I think he stayed because he didn’t want to let go of the woman the tabloids had crowned “the most beautiful woman in Hollywood.” And I stayed because I couldn’t quite give up on the man I’d once convinced myself was part of the life I was meant to have.

On set, the days dragged like a stubborn tide, each one inching forward with painstaking slowness. Filming moved at a crawl, scenes dissected into a hundred tiny pieces that never quite fit together. I found myself struggling with Carol. She was layered, full of contradictions—desperate yet guarded, self-assured but aching for something she couldn’t name. I wasn’t used to roles like that. I’d built my budding career playing women who wore their desires on their sleeves, who moved boldly through the world without the burden of nuance. Carol was different. She required more of me, and I wasn’t sure I could give it.

The retakes piled up. Lines slipped through my fingers, moments that should have been instinctive instead felt forced, clumsy. I could always feel Celia watching me from across the room. She never said anything directly—Celia was too disciplined for that—but the way she reset herself for every take, the slight hardening of her jaw, told me enough. She was Abby, through and through, while I was still fumbling to be Carol. It stung, that awareness, and it made every misstep heavier.

But God, did I try. I gave it everything.
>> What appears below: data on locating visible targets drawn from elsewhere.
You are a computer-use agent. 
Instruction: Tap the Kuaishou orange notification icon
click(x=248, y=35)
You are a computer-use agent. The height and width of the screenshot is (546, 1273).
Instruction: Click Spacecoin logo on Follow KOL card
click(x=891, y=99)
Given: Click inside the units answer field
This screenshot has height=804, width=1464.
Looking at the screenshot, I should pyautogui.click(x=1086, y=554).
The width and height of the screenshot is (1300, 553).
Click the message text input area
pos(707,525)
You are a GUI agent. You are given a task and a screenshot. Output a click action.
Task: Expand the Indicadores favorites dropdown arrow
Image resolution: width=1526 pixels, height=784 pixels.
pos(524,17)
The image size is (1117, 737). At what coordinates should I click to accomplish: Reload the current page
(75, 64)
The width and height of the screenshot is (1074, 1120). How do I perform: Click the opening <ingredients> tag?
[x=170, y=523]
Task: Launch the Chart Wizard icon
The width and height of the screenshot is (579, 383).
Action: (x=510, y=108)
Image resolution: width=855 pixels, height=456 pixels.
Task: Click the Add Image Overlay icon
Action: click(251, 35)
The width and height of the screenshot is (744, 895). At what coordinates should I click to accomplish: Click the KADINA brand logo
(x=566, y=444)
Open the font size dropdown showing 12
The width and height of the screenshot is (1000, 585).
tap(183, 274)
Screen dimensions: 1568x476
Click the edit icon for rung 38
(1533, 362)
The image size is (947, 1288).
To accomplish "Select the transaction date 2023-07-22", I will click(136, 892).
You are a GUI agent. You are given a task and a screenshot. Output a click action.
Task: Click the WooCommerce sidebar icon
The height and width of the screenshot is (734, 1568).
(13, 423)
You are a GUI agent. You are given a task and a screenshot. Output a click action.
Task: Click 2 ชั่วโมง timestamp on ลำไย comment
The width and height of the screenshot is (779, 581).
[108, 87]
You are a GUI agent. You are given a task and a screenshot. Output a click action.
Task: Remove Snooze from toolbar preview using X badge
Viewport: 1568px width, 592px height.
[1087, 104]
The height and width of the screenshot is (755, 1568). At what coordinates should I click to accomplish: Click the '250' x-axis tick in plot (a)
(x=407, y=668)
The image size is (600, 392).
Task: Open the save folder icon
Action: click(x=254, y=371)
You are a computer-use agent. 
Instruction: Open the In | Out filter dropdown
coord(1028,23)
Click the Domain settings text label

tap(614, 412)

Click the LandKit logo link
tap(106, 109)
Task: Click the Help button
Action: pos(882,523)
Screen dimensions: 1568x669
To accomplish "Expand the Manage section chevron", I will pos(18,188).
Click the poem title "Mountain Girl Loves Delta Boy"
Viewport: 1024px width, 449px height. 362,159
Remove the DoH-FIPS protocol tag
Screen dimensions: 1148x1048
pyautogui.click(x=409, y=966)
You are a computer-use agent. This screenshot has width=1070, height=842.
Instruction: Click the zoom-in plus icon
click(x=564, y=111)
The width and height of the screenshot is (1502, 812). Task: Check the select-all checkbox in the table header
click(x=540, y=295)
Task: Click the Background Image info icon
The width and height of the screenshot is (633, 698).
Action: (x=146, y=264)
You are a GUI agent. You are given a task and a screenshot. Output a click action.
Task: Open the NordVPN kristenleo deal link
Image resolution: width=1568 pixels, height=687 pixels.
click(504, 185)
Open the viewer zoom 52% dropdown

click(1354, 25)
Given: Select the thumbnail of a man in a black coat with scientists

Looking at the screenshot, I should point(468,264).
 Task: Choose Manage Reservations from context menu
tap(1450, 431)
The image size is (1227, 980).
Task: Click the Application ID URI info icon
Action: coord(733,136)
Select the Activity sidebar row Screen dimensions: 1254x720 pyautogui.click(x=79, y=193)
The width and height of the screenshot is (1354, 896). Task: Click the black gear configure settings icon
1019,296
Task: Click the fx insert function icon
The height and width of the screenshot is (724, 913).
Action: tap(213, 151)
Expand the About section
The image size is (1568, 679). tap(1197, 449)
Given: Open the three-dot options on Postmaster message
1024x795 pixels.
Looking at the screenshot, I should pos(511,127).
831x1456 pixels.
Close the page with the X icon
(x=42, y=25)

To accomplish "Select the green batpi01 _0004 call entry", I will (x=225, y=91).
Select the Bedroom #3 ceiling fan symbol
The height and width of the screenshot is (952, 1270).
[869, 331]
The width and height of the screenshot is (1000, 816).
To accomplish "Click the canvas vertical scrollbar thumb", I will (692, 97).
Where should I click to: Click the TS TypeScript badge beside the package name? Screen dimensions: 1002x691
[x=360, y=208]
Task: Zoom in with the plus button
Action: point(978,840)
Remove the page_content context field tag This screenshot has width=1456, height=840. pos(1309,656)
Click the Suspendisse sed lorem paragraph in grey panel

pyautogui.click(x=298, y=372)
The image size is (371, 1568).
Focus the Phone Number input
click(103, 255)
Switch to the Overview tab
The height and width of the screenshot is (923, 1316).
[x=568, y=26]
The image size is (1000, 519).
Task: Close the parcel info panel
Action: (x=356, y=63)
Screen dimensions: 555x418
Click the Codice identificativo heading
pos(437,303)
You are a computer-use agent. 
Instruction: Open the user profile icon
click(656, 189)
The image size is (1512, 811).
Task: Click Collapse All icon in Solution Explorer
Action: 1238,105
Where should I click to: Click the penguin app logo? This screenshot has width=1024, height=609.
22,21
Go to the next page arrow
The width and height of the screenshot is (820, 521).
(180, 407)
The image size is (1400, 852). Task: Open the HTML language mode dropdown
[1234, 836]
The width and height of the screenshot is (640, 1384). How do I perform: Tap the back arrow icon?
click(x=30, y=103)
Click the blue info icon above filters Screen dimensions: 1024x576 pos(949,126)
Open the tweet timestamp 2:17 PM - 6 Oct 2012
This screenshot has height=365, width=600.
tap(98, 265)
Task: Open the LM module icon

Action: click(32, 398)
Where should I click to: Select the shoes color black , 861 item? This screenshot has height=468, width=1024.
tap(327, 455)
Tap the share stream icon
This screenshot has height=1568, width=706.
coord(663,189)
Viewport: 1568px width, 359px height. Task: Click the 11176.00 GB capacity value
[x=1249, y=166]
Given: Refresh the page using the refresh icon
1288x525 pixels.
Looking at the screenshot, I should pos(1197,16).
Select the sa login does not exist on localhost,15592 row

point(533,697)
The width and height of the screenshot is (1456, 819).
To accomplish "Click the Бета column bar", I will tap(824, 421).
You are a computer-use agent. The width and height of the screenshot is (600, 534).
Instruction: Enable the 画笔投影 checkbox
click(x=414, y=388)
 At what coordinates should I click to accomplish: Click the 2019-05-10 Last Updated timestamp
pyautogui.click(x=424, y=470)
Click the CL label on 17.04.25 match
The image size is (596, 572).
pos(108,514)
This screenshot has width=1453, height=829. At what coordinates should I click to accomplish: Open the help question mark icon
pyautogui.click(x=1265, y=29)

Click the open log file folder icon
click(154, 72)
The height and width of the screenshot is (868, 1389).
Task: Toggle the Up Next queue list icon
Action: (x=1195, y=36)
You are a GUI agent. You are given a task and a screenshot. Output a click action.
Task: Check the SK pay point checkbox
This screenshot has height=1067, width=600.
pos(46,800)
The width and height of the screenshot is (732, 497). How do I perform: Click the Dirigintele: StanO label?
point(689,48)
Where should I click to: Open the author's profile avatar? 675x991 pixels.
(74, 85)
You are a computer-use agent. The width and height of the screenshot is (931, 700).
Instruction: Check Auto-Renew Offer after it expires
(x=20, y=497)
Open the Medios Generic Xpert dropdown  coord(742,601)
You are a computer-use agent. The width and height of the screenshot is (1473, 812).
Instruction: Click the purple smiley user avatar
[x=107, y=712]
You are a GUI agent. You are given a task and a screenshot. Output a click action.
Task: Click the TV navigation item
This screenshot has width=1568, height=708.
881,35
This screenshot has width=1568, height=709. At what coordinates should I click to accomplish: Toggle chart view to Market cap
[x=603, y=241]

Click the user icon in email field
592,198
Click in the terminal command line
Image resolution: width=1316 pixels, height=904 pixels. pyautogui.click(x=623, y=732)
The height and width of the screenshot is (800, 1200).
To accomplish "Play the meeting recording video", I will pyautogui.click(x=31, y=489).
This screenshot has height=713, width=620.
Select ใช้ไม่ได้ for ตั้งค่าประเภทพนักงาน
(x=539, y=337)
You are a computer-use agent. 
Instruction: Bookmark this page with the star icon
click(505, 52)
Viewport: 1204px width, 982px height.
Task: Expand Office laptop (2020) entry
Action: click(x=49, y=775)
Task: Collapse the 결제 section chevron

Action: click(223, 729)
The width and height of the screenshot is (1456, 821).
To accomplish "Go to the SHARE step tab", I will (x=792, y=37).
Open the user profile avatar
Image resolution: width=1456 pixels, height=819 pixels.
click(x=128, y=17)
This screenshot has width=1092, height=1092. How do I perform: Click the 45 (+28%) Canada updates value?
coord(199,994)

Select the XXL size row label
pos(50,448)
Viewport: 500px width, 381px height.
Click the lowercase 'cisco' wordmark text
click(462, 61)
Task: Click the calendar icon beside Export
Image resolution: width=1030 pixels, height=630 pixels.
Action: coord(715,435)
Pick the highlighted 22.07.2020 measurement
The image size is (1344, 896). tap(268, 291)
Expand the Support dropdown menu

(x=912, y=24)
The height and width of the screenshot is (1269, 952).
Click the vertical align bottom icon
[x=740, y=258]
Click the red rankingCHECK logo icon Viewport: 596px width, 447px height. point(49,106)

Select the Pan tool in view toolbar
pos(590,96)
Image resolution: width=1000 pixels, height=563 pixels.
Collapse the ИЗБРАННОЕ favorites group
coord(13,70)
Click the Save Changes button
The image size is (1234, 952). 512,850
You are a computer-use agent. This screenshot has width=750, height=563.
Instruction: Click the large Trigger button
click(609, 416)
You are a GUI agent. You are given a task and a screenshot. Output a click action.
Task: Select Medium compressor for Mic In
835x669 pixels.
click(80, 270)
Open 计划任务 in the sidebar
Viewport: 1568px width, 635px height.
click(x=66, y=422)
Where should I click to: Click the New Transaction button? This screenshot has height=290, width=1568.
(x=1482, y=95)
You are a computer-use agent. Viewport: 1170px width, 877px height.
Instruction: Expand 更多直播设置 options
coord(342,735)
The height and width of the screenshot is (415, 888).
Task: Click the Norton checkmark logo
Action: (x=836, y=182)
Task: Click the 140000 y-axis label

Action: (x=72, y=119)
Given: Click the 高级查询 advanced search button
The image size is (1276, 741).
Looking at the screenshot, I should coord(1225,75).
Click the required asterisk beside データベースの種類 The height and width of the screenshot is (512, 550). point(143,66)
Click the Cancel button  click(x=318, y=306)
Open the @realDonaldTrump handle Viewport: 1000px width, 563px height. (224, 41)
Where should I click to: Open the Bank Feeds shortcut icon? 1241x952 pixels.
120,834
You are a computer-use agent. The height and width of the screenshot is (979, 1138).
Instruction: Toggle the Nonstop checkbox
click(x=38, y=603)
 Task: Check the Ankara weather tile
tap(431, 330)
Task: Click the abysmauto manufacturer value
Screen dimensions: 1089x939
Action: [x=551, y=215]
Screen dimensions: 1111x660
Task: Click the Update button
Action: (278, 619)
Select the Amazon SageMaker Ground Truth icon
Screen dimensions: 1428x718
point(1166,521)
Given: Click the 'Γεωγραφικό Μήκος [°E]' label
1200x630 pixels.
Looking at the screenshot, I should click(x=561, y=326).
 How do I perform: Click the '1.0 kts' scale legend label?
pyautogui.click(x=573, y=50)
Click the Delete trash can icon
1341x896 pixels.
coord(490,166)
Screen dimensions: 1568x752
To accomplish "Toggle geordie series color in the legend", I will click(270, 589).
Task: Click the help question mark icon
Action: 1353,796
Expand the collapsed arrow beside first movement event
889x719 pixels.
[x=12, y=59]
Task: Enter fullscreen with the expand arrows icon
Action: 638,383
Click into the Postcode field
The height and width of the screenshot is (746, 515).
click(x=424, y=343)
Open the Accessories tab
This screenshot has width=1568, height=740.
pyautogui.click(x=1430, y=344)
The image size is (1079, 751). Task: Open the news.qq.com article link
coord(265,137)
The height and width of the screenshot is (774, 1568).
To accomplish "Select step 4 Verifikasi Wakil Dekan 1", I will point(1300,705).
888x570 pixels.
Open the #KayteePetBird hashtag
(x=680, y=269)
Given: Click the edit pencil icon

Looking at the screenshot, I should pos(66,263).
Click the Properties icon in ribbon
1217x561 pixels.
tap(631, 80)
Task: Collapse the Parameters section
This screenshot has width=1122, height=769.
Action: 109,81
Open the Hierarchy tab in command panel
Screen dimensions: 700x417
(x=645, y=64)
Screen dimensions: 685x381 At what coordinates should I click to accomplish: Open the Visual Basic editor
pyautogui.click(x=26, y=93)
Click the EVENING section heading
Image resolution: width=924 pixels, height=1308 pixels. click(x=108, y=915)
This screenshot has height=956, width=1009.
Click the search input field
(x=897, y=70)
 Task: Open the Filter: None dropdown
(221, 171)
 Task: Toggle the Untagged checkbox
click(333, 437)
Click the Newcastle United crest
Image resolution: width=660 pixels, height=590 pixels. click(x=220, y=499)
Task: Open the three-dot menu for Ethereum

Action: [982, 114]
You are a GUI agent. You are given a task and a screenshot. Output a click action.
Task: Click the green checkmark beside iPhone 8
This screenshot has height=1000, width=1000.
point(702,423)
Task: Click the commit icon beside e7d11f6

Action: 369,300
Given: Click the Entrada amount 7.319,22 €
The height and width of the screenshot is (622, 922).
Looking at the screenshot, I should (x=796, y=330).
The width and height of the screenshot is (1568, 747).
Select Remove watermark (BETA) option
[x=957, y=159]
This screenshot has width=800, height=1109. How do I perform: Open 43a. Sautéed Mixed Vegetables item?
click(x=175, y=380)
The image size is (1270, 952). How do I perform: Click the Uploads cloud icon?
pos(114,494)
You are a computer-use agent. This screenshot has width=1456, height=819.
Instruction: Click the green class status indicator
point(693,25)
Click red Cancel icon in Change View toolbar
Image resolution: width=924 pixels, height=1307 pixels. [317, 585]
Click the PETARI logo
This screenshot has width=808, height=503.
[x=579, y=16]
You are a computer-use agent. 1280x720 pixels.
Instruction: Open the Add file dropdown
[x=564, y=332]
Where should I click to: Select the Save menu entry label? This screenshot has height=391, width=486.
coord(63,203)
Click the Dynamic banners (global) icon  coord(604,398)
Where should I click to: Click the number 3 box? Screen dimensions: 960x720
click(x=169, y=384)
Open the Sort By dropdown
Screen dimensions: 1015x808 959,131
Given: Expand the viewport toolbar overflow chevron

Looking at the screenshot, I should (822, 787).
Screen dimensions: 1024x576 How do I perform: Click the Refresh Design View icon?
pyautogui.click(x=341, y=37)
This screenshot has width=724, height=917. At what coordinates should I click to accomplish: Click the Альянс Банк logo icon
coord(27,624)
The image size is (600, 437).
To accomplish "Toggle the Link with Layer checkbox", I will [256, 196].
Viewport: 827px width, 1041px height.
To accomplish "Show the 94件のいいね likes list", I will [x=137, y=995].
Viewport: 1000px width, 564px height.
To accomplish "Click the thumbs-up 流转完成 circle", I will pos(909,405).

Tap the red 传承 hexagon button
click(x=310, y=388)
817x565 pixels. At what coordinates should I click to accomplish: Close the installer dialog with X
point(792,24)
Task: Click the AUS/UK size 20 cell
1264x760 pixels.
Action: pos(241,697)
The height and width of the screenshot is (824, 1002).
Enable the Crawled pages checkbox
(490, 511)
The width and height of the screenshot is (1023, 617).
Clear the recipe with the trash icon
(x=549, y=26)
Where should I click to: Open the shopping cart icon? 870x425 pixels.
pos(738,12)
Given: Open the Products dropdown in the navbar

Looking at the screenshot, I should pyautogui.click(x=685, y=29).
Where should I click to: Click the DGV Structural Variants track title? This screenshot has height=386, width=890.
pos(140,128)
When I wasn’t filming, I locked myself in my trailer, pacing and muttering lines until my throat felt raw. I poured over the script at night, circling words, scribbling notes, trying to find something in Carol that I hadn’t yet uncovered. I studied the old footage they sent me, watched interviews with people who had lived through that era, soaked up every scrap of detail like it might save me.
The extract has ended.